TASK REQUIREMENTS: Tally how many lines in the material include the word "agent", then give that figure by itself.

RECORDS FOR THIS TASK:
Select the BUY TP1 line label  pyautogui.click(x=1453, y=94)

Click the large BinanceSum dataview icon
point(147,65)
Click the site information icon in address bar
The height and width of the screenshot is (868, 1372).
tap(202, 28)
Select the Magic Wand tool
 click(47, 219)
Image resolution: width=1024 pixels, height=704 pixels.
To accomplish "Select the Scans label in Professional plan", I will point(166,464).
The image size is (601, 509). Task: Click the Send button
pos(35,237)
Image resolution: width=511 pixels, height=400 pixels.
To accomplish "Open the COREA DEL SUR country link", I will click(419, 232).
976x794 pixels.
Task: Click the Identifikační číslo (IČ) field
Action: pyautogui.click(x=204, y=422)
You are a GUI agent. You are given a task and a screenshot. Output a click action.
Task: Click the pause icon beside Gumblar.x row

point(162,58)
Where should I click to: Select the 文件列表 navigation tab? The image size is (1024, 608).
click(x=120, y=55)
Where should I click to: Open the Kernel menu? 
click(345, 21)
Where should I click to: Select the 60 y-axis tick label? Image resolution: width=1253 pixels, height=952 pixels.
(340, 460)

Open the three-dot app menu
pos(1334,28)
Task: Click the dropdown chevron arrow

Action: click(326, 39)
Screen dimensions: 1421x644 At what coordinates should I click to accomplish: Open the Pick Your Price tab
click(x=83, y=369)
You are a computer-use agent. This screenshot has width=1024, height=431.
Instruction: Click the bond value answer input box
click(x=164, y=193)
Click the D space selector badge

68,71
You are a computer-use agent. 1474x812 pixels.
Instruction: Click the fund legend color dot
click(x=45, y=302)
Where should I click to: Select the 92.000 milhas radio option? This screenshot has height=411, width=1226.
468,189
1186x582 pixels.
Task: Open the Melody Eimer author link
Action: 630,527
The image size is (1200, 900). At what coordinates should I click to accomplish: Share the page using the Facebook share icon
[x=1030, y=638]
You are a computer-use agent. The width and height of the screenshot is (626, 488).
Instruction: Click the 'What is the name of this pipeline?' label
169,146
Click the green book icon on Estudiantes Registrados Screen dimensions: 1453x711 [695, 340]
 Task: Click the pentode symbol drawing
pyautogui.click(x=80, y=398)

WRITTEN RESPONSE: 4